# Testo da leggere:
◆ ◆ ◆

La locuzione in esame, infatti, non va riferita alle attività nominalmente enunciate nell’oggetto sociale, ma al rapporto che le società instaurano con gli Enti locali di riferimento che, se esclusivo, viene oggettivamente a ridurre in tal senso l’ambito delle attività stesse non consentendo proiezioni extra ambito
In altri termini, anche le società di tale tipo, se integralmente partecipate da Enti Locali, essendo qualificabili come società strumentali, vengono a rivolgere la loro attività in via esclusiva ad essi (cfr. Ad. Plen. 3 marzo 2008, n. 1). E’ sufficiente, quindi, che la società partecipata da amministrazioni pubbliche regionali e locali abbia tra i suoi scopi quello di attività strumentale a favore delle amministrazioni partecipanti.
Del resto, come correttamente osservato dal primo giudice,” diversamente opinando si perverrebbe ad un’interpretazione sostanzialmente abrogatrice della disposizione, in quanto sarebbe sufficiente contemplare nello Statuto un oggetto sociale plurimo – peraltro consueto nell’odierna realtà delle ******à partecipate – per scongiurare la sua applicazione..”.
7. ******* deduce, inoltre, l’erroneità della sentenza impugnata per non aver riconosciuto l’inapplicabilità dell’art. 13 del Decreto Bersani in relazione all’oggetto della gara, costituito dalla gestione di un “servizio pubblico locale”.
Anche detto profilo di censura è infondato.

◆ ◆ ◆

# Dati forniti:
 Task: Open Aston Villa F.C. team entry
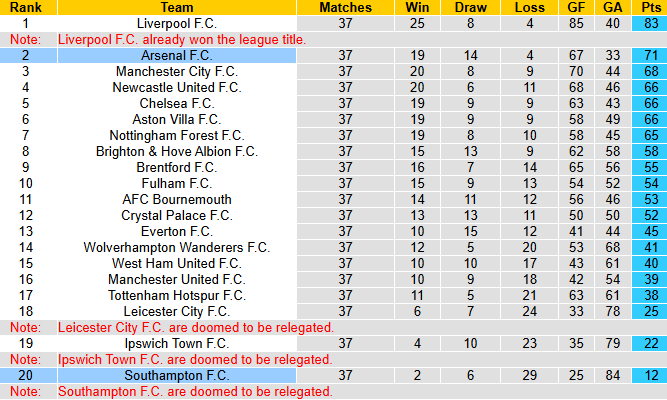point(176,120)
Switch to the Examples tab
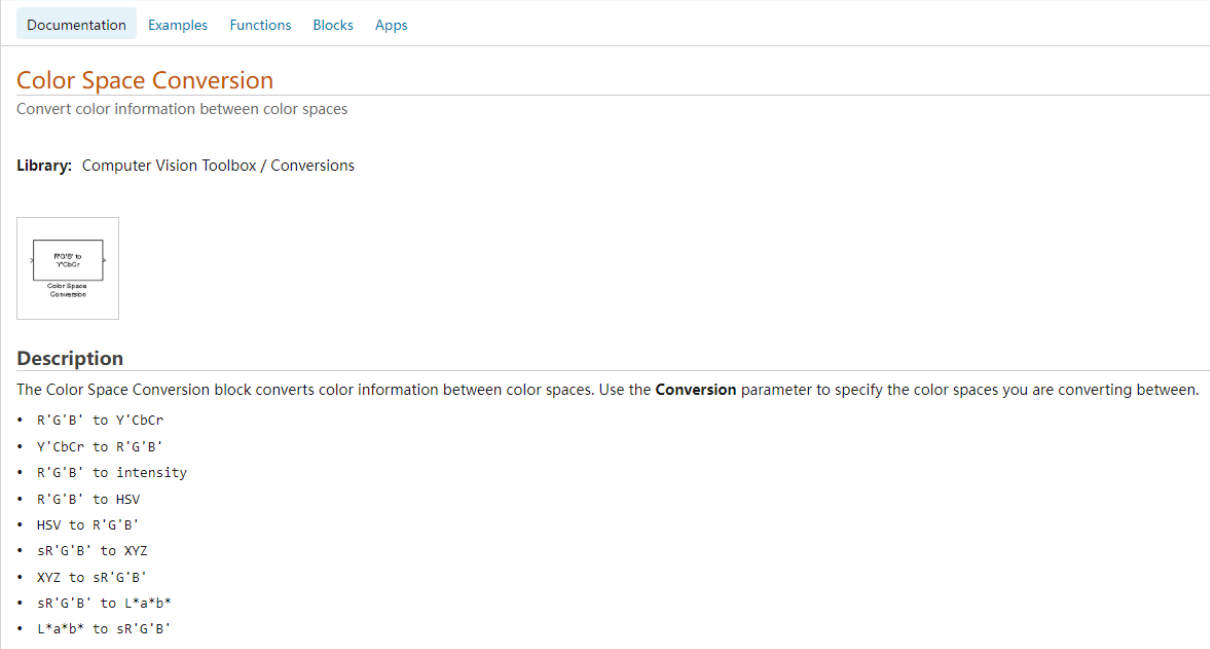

◆ ◆ ◆

# Compiti da svolgere:
(a) Secondo il brano, a che cosa va riferita la locuzione in esame?
(b) Riproduci dal brano il passo compreso tra "Del resto, come" e "censura è infondato.", estremi inclusi.
(c) Riassumi il brano in due frasi.

# Risposte:
(a) Al rapporto che le società instaurano con gli Enti locali di riferimento, e non alle attività nominalmente enunciate nell'oggetto sociale.

(b)
Del resto, come correttamente osservato dal primo giudice,” diversamente opinando si perverrebbe ad un’interpretazione sostanzialmente abrogatrice della disposizione, in quanto sarebbe sufficiente contemplare nello Statuto un oggetto sociale plurimo – peraltro consueto nell’odierna realtà delle ******à partecipate – per scongiurare la sua applicazione..”.
7. ******* deduce, inoltre, l’erroneità della sentenza impugnata per non aver riconosciuto l’inapplicabilità dell’art. 13 del Decreto Bersani in relazione all’oggetto della gara, costituito dalla gestione di un “servizio pubblico locale”.
Anche detto profilo di censura è infondato.

(c) La locuzione in esame riguarda il rapporto, se esclusivo, delle società con gli Enti locali di riferimento e non le attività enunciate nell'oggetto sociale, per cui basta che una società partecipata da amministrazioni pubbliche regionali e locali abbia tra i suoi scopi un'attività strumentale a loro favore. L'interpretazione opposta sarebbe sostanzialmente abrogatrice della disposizione, e anche la censura sull'inapplicabilità dell'art. 13 del Decreto Bersani alla gestione di un "servizio pubblico locale" è infondata.